Budweiser Brewing Group is to power its huge Welsh brewery with hydrogen, as part of a push for greater sustainability.
The Stella, Budweiser and Corona owner has partnered with green energy business Protium in a move it claimed would “revolutionise” the facility in Magor’s capabilities and “provide zero carbon power and fuel for all its operations”.
The project, expected to complete in 2024, will be the first large-scale hydrogen generation system at a brewery, and will fuel its production as well as “key logistics assets” such as HGVs and forklift trucks.
Budweiser claimed the move would produce more than 20 megawatts of renewable energy and eliminate 15,500 tonnes of CO2 per year.
It said it would “demonstrate Budweiser Brewing Group paving the way to a more sustainable future for the broader industry”.
The brewer already powers its brewing operations at Magor with renewable electricity from solar farms and a wind turbine on-site. However the “intermittent nature of renewable electricity, in harmony with hydrogen” would create “a complementary, natural and emissions-free energy solution for its production and supply chains” it said.

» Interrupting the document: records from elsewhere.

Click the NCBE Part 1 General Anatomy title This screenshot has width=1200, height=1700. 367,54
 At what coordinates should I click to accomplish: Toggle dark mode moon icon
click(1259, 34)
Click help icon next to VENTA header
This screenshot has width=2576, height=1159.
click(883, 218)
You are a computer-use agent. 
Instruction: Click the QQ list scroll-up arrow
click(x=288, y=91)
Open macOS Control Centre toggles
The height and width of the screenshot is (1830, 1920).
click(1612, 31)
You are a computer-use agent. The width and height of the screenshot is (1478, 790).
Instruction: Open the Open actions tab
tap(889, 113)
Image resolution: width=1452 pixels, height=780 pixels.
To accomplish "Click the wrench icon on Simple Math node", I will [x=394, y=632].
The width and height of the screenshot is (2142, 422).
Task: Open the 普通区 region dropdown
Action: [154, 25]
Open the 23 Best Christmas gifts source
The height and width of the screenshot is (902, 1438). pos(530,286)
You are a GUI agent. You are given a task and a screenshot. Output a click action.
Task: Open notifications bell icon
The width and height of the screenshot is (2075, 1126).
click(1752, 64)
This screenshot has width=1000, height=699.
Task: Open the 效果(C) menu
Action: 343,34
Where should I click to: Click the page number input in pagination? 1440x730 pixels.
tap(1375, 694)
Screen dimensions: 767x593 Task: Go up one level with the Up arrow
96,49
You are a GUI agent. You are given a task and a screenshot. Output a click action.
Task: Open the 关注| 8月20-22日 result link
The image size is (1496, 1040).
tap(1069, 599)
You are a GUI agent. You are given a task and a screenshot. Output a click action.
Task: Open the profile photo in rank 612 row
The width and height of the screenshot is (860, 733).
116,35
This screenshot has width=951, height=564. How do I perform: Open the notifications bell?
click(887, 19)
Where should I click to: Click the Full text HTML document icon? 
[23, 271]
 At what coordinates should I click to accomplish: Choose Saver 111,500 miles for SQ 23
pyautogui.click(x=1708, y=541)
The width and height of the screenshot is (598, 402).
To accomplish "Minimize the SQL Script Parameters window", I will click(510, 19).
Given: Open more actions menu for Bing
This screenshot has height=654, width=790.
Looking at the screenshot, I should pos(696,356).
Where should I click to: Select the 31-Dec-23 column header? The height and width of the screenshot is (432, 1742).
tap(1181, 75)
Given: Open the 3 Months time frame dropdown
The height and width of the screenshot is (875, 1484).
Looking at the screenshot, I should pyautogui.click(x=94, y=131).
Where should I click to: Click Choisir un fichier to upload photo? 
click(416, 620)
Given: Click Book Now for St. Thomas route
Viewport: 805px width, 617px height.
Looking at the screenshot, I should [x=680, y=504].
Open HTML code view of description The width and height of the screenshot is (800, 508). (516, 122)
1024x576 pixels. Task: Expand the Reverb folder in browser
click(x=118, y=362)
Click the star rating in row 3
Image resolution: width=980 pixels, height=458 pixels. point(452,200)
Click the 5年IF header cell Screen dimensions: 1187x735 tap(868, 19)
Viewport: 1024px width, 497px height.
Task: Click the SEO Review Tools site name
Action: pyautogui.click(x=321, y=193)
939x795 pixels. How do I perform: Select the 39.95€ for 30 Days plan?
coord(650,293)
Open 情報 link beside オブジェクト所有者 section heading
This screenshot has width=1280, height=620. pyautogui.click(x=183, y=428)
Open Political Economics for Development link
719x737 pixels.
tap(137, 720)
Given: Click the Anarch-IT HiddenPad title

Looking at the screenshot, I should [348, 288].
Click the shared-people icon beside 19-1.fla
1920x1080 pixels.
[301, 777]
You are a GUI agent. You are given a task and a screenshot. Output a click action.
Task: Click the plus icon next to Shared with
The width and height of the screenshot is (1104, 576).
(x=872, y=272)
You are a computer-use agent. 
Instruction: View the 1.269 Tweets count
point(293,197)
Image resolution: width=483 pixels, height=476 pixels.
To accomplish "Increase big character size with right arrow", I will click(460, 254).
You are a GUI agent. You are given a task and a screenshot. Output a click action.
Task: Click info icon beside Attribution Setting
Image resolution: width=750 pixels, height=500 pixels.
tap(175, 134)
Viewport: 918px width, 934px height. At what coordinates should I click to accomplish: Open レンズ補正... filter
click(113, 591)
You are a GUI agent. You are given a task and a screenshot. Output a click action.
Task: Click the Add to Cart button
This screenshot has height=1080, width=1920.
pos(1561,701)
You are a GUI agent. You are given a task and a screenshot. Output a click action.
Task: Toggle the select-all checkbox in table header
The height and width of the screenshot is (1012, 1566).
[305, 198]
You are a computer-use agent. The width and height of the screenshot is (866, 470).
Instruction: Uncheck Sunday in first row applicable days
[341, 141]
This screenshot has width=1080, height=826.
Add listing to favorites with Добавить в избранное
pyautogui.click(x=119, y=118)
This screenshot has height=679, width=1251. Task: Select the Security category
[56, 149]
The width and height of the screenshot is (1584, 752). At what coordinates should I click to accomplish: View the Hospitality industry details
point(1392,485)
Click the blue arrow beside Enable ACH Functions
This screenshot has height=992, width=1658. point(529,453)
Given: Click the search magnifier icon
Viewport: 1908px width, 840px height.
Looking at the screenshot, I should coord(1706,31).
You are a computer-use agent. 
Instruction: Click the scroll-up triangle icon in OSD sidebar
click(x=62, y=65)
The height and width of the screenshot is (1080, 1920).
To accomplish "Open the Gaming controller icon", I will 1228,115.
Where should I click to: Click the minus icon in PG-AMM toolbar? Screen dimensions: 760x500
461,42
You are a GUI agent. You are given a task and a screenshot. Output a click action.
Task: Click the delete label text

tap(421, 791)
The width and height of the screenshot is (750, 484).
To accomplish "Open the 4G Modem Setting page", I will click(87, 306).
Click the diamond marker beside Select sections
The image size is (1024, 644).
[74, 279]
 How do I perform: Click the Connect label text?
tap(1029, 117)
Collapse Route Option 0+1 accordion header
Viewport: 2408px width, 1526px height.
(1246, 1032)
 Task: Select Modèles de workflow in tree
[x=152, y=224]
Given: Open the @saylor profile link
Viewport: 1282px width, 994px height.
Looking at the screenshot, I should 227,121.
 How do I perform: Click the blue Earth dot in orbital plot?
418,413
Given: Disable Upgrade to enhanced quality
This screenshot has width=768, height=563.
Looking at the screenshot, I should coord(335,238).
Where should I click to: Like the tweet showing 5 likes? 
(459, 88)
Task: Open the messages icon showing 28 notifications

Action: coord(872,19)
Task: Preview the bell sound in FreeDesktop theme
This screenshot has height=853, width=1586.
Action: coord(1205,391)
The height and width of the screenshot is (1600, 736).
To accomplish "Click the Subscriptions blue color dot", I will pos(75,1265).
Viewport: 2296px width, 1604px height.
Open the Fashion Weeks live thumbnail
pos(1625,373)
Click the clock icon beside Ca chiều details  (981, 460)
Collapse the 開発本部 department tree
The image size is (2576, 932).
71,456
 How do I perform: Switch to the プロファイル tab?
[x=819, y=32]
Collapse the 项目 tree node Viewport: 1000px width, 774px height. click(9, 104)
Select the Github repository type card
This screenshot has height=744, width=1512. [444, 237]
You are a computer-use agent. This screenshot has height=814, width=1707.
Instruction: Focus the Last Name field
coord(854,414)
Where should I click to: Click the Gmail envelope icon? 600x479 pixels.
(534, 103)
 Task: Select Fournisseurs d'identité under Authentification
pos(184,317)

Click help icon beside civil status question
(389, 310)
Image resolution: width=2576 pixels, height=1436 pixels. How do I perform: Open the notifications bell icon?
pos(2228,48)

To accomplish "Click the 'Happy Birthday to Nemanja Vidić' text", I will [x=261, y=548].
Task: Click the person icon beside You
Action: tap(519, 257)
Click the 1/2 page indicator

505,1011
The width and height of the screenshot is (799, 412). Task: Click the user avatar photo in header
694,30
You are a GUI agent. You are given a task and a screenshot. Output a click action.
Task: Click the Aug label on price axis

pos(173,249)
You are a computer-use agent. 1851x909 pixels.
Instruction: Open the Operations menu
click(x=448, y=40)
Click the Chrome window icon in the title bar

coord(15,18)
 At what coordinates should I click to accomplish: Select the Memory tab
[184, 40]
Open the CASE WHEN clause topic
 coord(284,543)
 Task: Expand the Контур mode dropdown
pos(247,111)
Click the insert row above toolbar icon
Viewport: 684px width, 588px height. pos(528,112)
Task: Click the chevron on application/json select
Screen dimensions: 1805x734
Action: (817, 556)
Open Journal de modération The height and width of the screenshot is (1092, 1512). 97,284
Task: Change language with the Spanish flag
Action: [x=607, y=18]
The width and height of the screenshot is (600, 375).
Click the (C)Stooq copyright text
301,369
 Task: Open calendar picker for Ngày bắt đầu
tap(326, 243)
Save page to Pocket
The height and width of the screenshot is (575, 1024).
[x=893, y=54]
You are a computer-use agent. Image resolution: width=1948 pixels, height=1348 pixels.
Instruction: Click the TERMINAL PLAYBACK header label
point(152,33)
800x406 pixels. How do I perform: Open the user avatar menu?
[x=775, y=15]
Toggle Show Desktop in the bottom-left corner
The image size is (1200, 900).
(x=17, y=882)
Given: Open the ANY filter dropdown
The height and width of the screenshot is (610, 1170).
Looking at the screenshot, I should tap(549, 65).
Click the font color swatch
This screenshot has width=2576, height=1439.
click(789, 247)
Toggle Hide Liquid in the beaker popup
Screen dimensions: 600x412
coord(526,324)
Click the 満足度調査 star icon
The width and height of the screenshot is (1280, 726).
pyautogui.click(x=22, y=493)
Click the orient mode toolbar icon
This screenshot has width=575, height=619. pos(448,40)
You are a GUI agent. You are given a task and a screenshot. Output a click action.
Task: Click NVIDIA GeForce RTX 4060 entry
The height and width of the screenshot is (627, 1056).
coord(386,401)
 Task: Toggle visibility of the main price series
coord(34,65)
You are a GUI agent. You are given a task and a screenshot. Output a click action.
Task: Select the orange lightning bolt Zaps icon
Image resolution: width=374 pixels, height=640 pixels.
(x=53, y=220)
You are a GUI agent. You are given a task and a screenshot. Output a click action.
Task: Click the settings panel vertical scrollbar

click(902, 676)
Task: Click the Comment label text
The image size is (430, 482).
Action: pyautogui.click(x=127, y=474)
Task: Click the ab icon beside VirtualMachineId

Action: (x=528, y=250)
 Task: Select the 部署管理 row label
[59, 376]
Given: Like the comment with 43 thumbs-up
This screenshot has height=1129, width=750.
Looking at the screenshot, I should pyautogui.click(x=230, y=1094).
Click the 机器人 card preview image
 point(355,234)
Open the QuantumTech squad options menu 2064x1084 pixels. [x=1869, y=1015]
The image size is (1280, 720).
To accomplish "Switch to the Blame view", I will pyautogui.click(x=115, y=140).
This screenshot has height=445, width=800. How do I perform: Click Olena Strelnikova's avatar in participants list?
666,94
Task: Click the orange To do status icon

Hydrogen was “an exciting opportunity as it’s the lightest and the most abundant element in the universe”, it said.
The brewer’s head of sustainability and procurement, Mauricio Coindreau, said: “Innovative energy solutions like hydrogen have huge potential as a key part of our sustainability strategy, helping us significantly reduce our UK carbon footprint.
“As a company we are committed to continuously exploring technology that can help us meet our ambitious 2025 sustainability goals, so the key focus of this project is to ensure the efficient operation, application, and sustainability advantages of green hydrogen.”
Budweiser wants all of the energy used across its global operations to come from renewable sources by 2025.
It comes as The Grocer revealed last week that the brewer planned to launch an unfiltered version of its bestselling Stella Artois brand in 2022.